Why were Elan and Wyeth investors so hot for prosecutors to wring an admission of illegal trading from SAC? Because it would save them an awful lot of trouble in their class actions. If SAC pleaded guilty to insider trading in Wyeth and Elan shares, they wouldn’t have to prove the hedge fund’s misconduct in their cases. As you know, the collateral consequences of defendants’ admissions to the Securities and Exchange Commission have been in the news since the agency changed its policy in June. JPMorgan Chase’s settlement in September with the SEC showed that artful crafting of regulatory admissions can limit the damage in related securities class actions. But a defendant can’t get around a guilty plea to fraud. That’s an admission that can’t subsequently be denied.

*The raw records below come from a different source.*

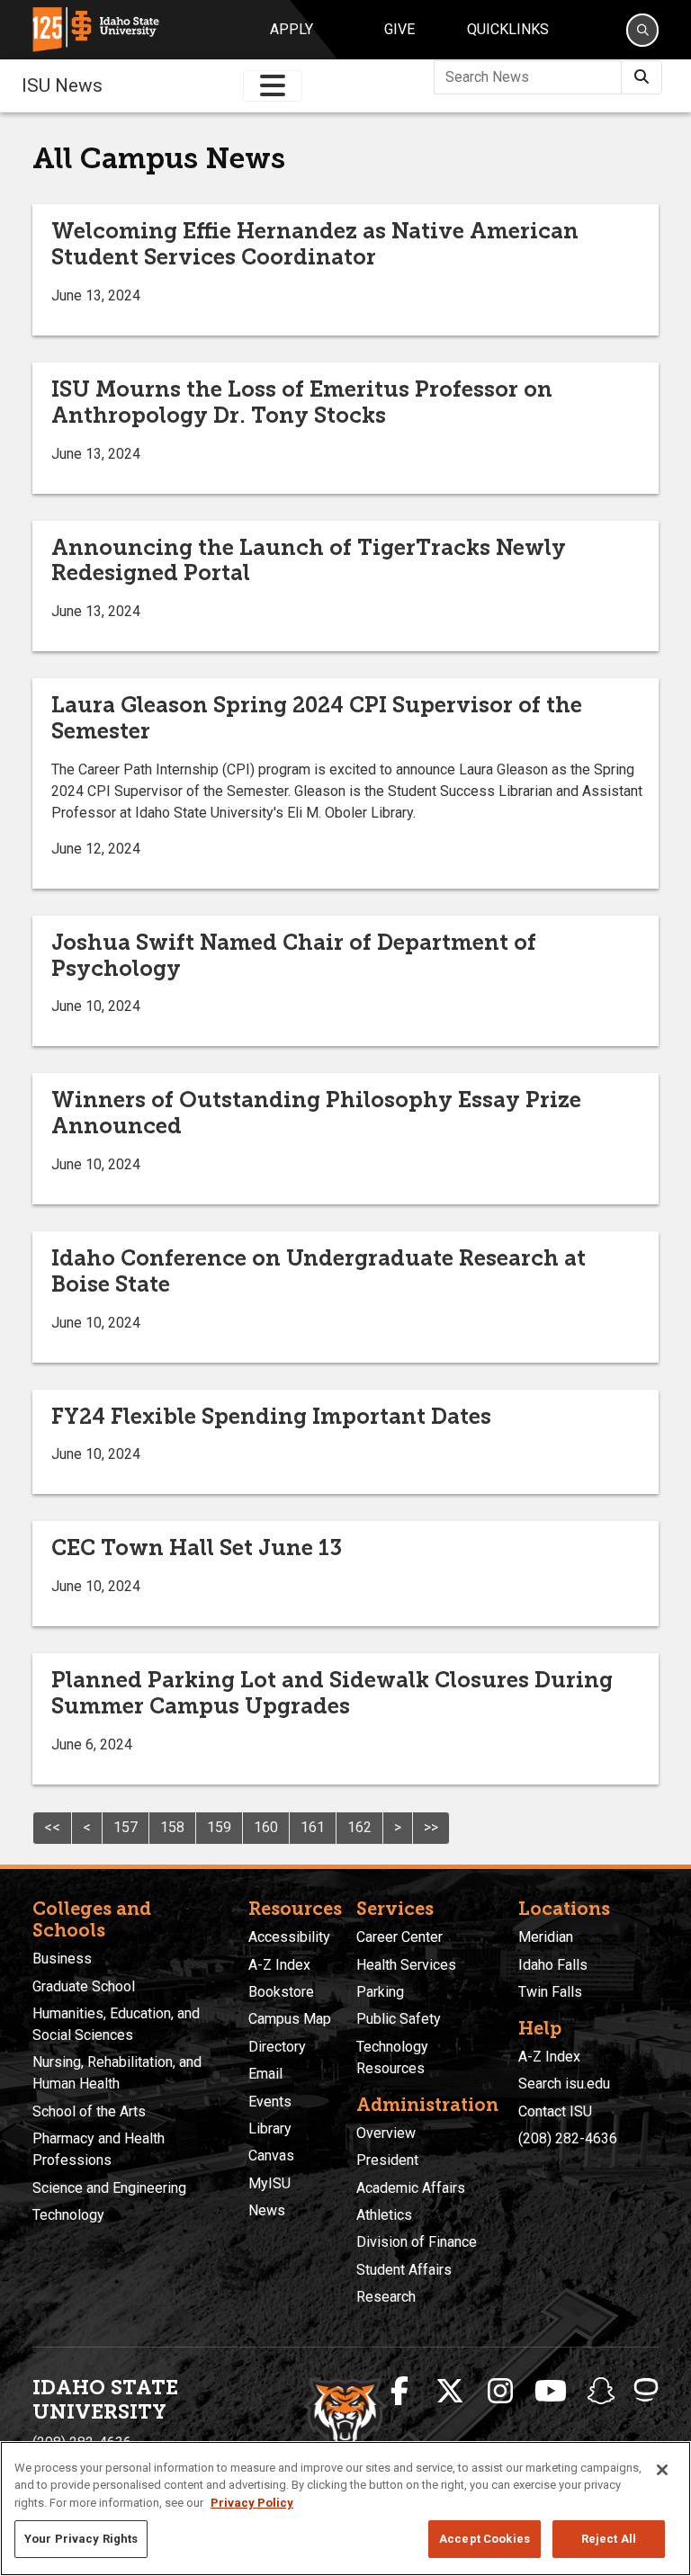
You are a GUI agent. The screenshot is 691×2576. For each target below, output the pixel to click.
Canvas (271, 2155)
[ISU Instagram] (500, 2392)
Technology (68, 2214)
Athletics (384, 2214)
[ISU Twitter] (450, 2392)
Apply (291, 29)
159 (219, 1827)
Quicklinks (508, 29)
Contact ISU (555, 2111)
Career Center (399, 1936)
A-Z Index (279, 1964)
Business (62, 1958)
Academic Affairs (410, 2187)
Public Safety (398, 2018)
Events (270, 2101)
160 (266, 1827)
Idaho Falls (553, 1964)
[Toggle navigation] (272, 86)
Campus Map (289, 2018)
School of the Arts (89, 2111)
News (266, 2210)
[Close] (662, 2470)
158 (172, 1827)
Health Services (406, 1964)
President (387, 2160)
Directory (277, 2046)
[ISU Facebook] (399, 2392)
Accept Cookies (484, 2538)
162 (359, 1827)
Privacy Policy (252, 2502)
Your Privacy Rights (81, 2538)
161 (313, 1827)
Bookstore (281, 1991)
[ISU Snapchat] (601, 2392)
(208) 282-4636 (567, 2138)
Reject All (608, 2538)
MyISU (269, 2183)
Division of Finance (416, 2241)
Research (386, 2296)
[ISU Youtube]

So you have to give Wohl & Fruchter credit (along with Elan investors’ co-counsel from Pomerantz Grossman Hufford Dahlstrom & Gross and Wyeth shareholders’ lead counsel from Scott + Scott and Motley Rice) for really creative deployment of the Crime Victims law. It’s not unprecedented for civil litigants to use the 2004 law to protest a corporate plea deal; in 2009, victims of an oil refinery explosion in Texas asked a federal judge to reject the government’s plea agreement with BP because they said the oil company’s penalty wasn’t high enough. Friday’s letter to Swain, however, appears to be the first time that plaintiffs in a securities class action have cited the Crime Victims law to try to better their litigation position. There haven’t been a lot of opportunities, of course, because the law was enacted after the corporate guilty pleas for securities fraud of the Enron era. But Wohl & Fruchter’s tactic should give class action plaintiffs a little extra leverage against defendants under criminal investigation: Settle with me or I’ll protest your plea deal.
Shareholders’ letter to Swain will probably turn out to be moot. When U.S. Attorney Preet Bharara finally announced the terms of SAC’s plea on Monday, there was no mention of a carve-out for the Elan and Wyeth trades described in the indictment. SAC pleaded guilty to all five counts, including the wire fraud charge that encompassed insider trading in Elan and Wyeth. SAC’s counsel from Paul, Weiss, Rifkind, Wharton & Garrison and Willkie Farr & Gallagher referred me to a spokesman for the fund, who declined to comment. But I don’t see how SAC can deny in the class action that it illegally traded the shares.